Your Action Plan for Safe Treatment

So, what should you actually do? First, never make changes to your medication regimen without consulting your healthcare provider. Second, aim for the lowest effective dose, especially during the first trimester when organ formation occurs. Third, consider a multidisciplinary approach. Combine medication with cognitive behavioral therapy (CBT) and regular exercise. This holistic strategy often allows for lower medication doses while maintaining mental stability.

Finally, keep open lines of communication between your OB-GYN and your psychiatrist. They need to share notes to ensure your treatment plan evolves as your pregnancy progresses. Remember, you are not choosing between yourself and your baby. By managing your mental health effectively, you are creating the safest possible foundation for both.

Is it safe to take Zoloft during pregnancy?

Yes, Sertraline (Zoloft) is widely considered one of the safest antidepressants for use during pregnancy. It has the most extensive safety data and is often the first-line recommendation for expectant mothers.

Can antidepressants cause autism in children?

Current research indicates no causal link between SSRI use during pregnancy and autism spectrum disorder. Longitudinal studies, including the Norwegian Mother, Father and Child Cohort Study, have shown no significant differences in neurodevelopmental outcomes up to age 5.

What happens if I stop my antidepressants suddenly?

Stopping abruptly increases the risk of depression relapse by over 60%. It can also cause withdrawal symptoms and increase stress on both mother and fetus. Always taper off under medical supervision.

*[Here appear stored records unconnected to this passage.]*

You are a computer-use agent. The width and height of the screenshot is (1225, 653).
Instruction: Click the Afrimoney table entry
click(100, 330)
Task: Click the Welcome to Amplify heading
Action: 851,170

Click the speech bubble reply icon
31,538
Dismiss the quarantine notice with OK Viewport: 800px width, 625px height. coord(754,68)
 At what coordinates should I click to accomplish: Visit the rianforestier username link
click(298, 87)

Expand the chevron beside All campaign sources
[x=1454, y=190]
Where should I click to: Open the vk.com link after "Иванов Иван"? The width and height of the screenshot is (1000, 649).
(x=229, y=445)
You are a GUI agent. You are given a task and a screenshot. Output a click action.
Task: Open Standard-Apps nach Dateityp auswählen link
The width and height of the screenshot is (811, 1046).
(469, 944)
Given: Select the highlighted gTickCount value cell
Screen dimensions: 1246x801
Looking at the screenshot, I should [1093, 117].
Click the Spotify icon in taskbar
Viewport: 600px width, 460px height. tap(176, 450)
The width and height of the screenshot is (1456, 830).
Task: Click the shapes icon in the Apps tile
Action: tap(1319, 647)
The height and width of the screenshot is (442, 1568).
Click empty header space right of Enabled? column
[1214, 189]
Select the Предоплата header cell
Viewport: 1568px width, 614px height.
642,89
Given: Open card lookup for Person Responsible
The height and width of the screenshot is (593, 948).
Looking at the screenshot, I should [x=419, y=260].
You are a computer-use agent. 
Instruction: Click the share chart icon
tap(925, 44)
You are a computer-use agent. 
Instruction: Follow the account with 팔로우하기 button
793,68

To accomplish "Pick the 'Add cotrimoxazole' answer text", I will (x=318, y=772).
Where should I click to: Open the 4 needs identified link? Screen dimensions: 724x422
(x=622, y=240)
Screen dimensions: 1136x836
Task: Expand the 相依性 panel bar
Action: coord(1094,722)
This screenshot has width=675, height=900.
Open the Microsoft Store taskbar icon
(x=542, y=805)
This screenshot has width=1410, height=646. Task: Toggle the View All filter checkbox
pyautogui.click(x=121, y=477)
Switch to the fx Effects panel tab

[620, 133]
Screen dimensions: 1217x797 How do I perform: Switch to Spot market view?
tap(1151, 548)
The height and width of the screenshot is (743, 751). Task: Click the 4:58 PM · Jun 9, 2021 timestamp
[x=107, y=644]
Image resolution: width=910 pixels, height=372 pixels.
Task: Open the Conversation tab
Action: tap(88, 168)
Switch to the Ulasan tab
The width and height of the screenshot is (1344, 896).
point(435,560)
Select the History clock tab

Which antidepressant should I avoid during pregnancy?

Paroxetine (Paxil) is generally avoided due to a higher associated risk of congenital heart defects. If you are taking Paxil, consult your doctor about switching to a safer alternative like Sertraline or Citalopram.

Does untreated depression harm the baby?

Yes, untreated depression is linked to a 40% increased risk of preterm birth, 30% increased risk of low birth weight, and higher rates of preeclampsia. It also negatively impacts maternal engagement in prenatal care.

What is Neonatal Adaptation Syndrome?

It is a temporary condition affecting about 30% of babies exposed to SSRIs in the third trimester. Symptoms include jitteriness, breathing difficulties, and feeding issues, which typically resolve within two weeks without long-term effects.

Should I switch from Prozac to another drug?

Fluoxetine (Prozac) is generally acceptable, though it has a slightly higher association with Persistent Pulmonary Hypertension of the Newborn (PPHN) than some other SSRIs. However, if it works well for you, the benefits often outweigh this small risk. Discuss any concerns with your psychiatrist.

How do I balance medication and therapy?

Combining medication with Cognitive Behavioral Therapy (CBT) and lifestyle changes like exercise is the gold standard. This approach can help maintain mental stability while potentially allowing for lower medication doses.